In Marbr987/bonus_lab: A package for linear regression models including ridge regression

knitr::opts_chunk$set(
  collapse = TRUE,
  comment = "#>"
)

Setup

To install the bonusLab package, source it from GitHub with the command devtools::install_github("Marbr987/bonus_lab").
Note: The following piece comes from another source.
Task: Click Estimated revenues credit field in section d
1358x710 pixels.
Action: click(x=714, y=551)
Then load the bonusLab package and the packages and data required for this vignette.

library(bonusLab)
library(mlbench)
library(caret)

0. Data preparation

Data prepared

data("BostonHousing")
data <- BostonHousing

1. Train Test Split

First of all, the BostonHousing dataset is divided in a train and a test set.

set.seed(222)
train_indices <- createDataPartition(data[,1], p=0.8)[[1]]
data_train <- data[train_indices,]
data_test <- data[-train_indices,]

2. Fit a linear regression model and a fit a linear regression model with forward selection of covariates on the training dataset

model_1 <- linreg( medv ~ ., data_train)
model_1

set.seed(222)
forward_selection <- caret::train(medv~., data = data_train, method = "leapForward",
                 tuneGrid = data.frame(nvmax = 1:(ncol(data) - 1)))
forward_selection$results

3. Evaluate the performance of this model on the training dataset

Performance of the model 1:

y_train_pred_1 <- pred(model_1)
y_test_pred_1 <- pred(model_1, data = data_test)
train_rmse <- sqrt(sum((y_train_pred_1 - data_train$medv)^2)/nrow(data_train))
test_rmse <- sqrt(sum((y_test_pred_1 - data_test$medv)^2)/nrow(data_test))
print(paste("Train RMSE is:", train_rmse, "; Test RMSE is:", test_rmse))
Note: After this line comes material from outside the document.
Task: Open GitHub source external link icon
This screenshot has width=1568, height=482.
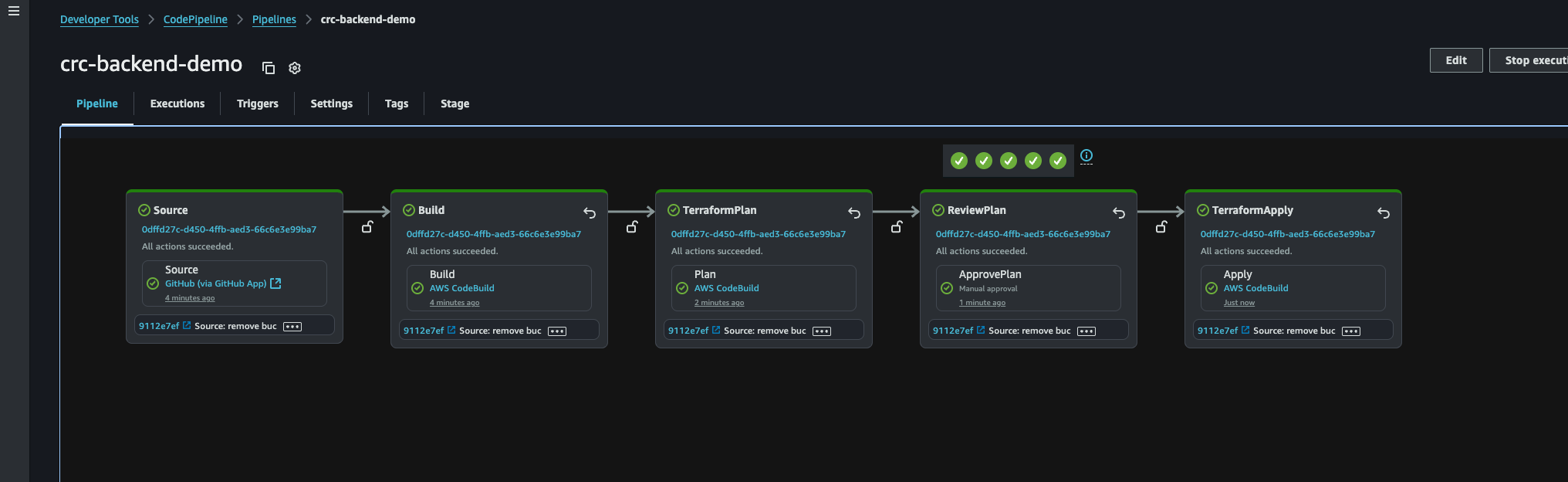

4. Fit a ridge regression model using ridgereg() function

For model 2, we find optimal value with lambda = 1 and lambda = 2.8 and we find out with lambda = 2.3 we have lowest training RMSE. Model 2(a):

model_2_a <- ridgereg(medv ~ ., data_train, lambda = 1)
y_train_pred_2_a <- pred(model_2_a)
y_test_pred_2_a <- pred(model_2_a, data = data_test)
train_rmse_2_a <- sqrt(sum((y_train_pred_2_a - data_train$medv)^2)/nrow(data_train))
test_rmse_2_a <- sqrt(sum((y_test_pred_2_a - data_test$medv)^2)/nrow(data_test))
print(paste("Train RMSE is:", train_rmse_2_a, "; Test RMSE is:", test_rmse_2_a))

Model 2(b):

model_2_b <- ridgereg(medv ~ ., data_train, lambda = 2.8)
y_train_pred_2_b <- pred(model_2_b)
y_test_pred_2_b <- pred(model_2_b, data = data_test)
train_rmse_2_b <- sqrt(sum((y_train_pred_2_b - data_train$medv)^2)/nrow(data_train))
test_rmse_2_b <- sqrt(sum((y_test_pred_2_b - data_test$medv)^2)/nrow(data_test))
print(paste("Train RMSE is:", train_rmse_2_b, "; Test RMSE is:", test_rmse_2_b))
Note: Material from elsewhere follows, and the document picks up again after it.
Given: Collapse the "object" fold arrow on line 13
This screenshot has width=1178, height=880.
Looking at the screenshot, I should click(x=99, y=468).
5. Find the best hyperparameter value for lambda

For model 3, we will use optimal value of the hyper-parameter 'lambda' and by using 10-fold cross-validation which will tune our model.

set.seed(222)
model_list <- list(library = "bonusLab",
                   type = "Regression",
                   parameters = data.frame(
                      parameter = "lambda",
                      class = "numeric",
                      label = "lambda"),
                   fit=function(x, y, wts, param, lev, last, weights, classProbs, ...) {
                      x <- if (is.data.frame(x)) {x} else {as.data.frame(x)}
                      if(!is.data.frame(y)){
                        y <- as.data.frame(y)
                        colnames(y) <- "medv"
                      }
                      ridgereg(as.formula(paste0(colnames(y), "~ .")),
                                  data=cbind(y, x), lambda=param$lambda)
                   },
                   grid = function(x, y, len = NULL, search = "grid") {
                      data.frame(lambda = seq(0.1, 5, 0.1))
                   },
                   predict=function(modelFit, newdata, preProc = NULL, submodels = NULL){
                     pred(modelFit, data=as.data.frame(newdata))
                   },
                   prob=NULL,
                   sort=NULL,
                   loop=NULL
              )
cv_lambda_selection <- caret::train(
                            medv~.,
                            data = data_train,
                            method=model_list,
                            tuneGrid = data.frame(lambda = seq(0.1, 5, 0.1)),
                            trControl = trainControl(# for 10-folds
                            method = "repeatedcv",
                            number = 10,
                            repeats = 10))
cv_lambda_selection$bestTune

Model 3:

model_3 <- ridgereg(medv ~ ., data_train, lambda = 5)
y_train_pred_3 <- pred(model_3)
y_test_pred_3 <- pred(model_3, data = data_test)
train_rmse_3 <- sqrt(sum((y_train_pred_3 - data_train$medv)^2)/nrow(data_train))
test_rmse_3 <- sqrt(sum((y_test_pred_3 - data_test$medv)^2)/nrow(data_test))
print(paste("Train RMSE is:", train_rmse_3, "; Test RMSE is:", test_rmse_3))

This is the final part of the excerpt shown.